EXERCISE PASSAGE:
“No military in history has done more to avoid harming innocents,” Campbell told the U.S. Senate, three days after a U.S. airstrike hit a Doctors Without Borders hospital in Afghanistan.
Mark Wilson / Getty Images
Gen. John Campbell, the top U.S. commander in Afghanistan, vowed Tuesday that the investigation into an airstrike that hit a Médecins Sans Frontières clinic in the country on Saturday would be "thorough, objective, and transparent."
Appearing before the Senate Armed Services Committee for the fist time in eight months, Campbell opened his testimony by discussing the "tragic loss of lives" in the U.S. airstrike, which killed 22 staff and patients at the MSF clinic in Kunduz.
Officials with the medical charity, which is known as Doctors Without Borders in English, have called the airstrike a possible war crime and demanded an independent investigation into the incident.
But Campbell said he had confidence the three investigations into the incident -- conducted by NATO, the Department of Defense, and Afghanistan's government -- would bring the facts to light.
The four-star general acknowledged for the first time that the hospital was mistakenly struck. He added that a U.S. special forces unit was in the vicinity of the hospital and talking to the aircraft that dropped the bombs.
U.S. forces, he said, "would never intentionally target a protected medical facility," comparing his troops' actions to the Taliban's frequent attacks on civilians.
"No military in history has done more to avoid harming innocents," Campbell said of his forces.
However, in a statement issued before Campbell's testimony, MSF President Dr. Joanne Liu said the hospital was "deliberately bombed."
"Until proven otherwise, the events of last Saturday amount to an inexcusable violation of...[international] law. We are working on the presumption of a war crime," she said.
"This attack cannot be brushed aside as a mere mistake or an inevitable consequence of war," Liu said.
An Afghan boy who survived the Kunduz bombing receives treatment in Kabul on Tuesday.
Wakil Kohsar / AFP / Getty Images
The U.S. initially said that American forces were under attack from Taliban members taking up spots in the hospital and needed air support.
But on Monday, Campbell backtracked and said it was Afghan forces that were under fire and called in the airstrike.
Campbell reiterated those comments before the Senate Tuesday: "To be clear, the decision to provide aerial fires was a U.S. decision made within the U.S. chain of command," he said.
He said he had directed all members of U.S. forces to undergo in-depth training to prevent similar incidents in the future.

ENTRIES SHOWN:
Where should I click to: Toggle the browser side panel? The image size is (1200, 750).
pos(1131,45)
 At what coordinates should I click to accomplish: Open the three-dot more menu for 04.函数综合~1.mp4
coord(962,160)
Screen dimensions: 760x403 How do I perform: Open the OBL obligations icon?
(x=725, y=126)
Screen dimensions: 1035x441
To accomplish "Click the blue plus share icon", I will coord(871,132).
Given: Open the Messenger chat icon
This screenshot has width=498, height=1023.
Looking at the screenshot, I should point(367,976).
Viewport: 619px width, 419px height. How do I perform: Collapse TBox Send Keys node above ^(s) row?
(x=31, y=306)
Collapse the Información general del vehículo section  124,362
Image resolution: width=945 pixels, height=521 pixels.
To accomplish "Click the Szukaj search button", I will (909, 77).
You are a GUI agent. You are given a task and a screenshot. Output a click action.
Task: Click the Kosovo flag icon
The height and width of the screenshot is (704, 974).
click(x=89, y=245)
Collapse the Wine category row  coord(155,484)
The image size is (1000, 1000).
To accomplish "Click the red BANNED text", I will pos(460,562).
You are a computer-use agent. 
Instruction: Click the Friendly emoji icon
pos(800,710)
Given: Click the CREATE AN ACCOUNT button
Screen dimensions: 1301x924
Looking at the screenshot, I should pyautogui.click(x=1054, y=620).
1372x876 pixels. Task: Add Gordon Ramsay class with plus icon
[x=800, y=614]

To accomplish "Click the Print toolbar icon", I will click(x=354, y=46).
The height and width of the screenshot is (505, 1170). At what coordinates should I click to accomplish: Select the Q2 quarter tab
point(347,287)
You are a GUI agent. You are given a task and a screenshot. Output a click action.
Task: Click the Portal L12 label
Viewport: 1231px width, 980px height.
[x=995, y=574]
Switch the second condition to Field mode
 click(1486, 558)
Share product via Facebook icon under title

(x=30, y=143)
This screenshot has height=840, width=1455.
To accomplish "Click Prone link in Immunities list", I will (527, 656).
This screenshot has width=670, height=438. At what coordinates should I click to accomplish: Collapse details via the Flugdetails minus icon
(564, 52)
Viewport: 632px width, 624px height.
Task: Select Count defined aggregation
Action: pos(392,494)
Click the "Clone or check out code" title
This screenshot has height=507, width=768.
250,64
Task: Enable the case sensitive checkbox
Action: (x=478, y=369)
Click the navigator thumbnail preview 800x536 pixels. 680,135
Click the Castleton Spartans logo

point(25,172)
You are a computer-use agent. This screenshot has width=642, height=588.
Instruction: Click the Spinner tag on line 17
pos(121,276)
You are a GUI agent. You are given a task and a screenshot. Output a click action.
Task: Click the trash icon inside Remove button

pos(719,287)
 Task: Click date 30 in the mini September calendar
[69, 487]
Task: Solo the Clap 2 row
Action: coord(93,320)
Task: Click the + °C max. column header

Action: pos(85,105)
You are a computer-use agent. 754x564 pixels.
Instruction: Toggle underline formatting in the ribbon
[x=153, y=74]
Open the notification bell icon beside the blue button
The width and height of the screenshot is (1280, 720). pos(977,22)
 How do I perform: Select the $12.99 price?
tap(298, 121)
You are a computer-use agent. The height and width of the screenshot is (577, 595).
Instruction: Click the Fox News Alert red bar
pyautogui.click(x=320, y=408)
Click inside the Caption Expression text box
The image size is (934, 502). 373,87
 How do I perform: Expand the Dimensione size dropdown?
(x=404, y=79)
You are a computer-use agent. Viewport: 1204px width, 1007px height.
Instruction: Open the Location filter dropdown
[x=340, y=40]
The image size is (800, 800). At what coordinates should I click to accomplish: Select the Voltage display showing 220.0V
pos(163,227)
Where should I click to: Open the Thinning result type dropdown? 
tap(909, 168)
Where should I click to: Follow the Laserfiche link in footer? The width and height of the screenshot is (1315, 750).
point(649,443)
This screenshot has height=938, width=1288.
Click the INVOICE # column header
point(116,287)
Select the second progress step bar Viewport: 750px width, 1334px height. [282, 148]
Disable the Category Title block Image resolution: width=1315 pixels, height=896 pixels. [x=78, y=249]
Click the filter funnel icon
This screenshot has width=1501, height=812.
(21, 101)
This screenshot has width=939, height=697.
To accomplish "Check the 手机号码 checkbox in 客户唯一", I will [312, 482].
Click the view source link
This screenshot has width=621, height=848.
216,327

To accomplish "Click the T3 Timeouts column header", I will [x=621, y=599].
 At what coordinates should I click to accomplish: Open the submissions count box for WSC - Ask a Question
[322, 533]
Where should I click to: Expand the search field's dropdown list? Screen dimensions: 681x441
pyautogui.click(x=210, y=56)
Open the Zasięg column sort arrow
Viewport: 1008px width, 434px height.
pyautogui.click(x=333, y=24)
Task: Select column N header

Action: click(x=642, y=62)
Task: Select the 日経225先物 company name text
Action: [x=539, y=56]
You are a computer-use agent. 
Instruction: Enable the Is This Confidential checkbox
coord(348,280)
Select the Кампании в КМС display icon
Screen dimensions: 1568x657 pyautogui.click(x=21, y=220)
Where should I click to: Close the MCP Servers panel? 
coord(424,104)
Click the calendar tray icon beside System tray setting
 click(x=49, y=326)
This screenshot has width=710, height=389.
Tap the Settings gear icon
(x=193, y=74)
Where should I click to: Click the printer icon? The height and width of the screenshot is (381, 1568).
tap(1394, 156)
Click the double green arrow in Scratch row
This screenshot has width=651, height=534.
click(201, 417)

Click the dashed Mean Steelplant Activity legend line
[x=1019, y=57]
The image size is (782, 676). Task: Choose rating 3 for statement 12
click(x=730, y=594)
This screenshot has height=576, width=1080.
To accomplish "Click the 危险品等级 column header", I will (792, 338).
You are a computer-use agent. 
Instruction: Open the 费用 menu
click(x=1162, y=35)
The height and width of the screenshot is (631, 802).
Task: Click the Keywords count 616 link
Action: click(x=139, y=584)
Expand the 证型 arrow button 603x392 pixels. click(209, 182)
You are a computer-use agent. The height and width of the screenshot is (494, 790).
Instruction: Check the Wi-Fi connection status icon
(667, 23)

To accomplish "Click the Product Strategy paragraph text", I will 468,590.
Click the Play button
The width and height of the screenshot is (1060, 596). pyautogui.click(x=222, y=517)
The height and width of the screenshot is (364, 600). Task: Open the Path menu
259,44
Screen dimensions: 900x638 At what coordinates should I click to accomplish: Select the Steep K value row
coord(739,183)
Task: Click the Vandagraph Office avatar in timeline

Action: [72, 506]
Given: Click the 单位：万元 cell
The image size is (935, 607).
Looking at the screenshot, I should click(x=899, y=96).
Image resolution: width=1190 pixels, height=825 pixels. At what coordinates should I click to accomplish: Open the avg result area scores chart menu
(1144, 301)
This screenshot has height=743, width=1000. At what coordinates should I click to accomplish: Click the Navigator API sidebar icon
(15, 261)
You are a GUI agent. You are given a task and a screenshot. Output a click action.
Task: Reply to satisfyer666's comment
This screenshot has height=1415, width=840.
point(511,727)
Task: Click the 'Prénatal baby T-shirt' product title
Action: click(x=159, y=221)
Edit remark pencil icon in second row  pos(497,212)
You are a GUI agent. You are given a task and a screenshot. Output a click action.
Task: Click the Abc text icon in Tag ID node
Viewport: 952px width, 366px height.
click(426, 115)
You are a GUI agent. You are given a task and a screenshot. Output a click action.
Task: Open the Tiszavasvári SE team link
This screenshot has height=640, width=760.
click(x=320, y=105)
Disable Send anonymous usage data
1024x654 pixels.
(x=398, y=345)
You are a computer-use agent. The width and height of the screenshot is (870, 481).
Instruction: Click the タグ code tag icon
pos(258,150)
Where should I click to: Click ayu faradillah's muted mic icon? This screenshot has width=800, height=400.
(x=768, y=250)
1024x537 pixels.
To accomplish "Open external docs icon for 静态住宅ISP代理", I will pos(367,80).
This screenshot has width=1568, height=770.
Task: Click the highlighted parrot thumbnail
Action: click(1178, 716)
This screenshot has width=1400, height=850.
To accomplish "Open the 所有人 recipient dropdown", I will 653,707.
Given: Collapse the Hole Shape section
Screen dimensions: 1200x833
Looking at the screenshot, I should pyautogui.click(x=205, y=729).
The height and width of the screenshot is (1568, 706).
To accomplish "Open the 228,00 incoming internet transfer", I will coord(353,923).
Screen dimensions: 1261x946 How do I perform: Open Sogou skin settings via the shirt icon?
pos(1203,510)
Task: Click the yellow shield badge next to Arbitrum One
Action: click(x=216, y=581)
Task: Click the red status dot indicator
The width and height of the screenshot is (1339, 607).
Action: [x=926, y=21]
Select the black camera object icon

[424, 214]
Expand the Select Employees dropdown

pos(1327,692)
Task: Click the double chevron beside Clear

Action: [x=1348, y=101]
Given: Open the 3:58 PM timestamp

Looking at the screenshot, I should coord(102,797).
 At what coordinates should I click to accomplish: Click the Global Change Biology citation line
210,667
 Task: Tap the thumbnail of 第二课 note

ABOUT THIS TASK: In the article above about the Kunduz hospital airstrike, name every body that Campbell says is conducting an investigation into the incident.

THE ANSWER: NATO, the Department of Defense, and Afghanistan's government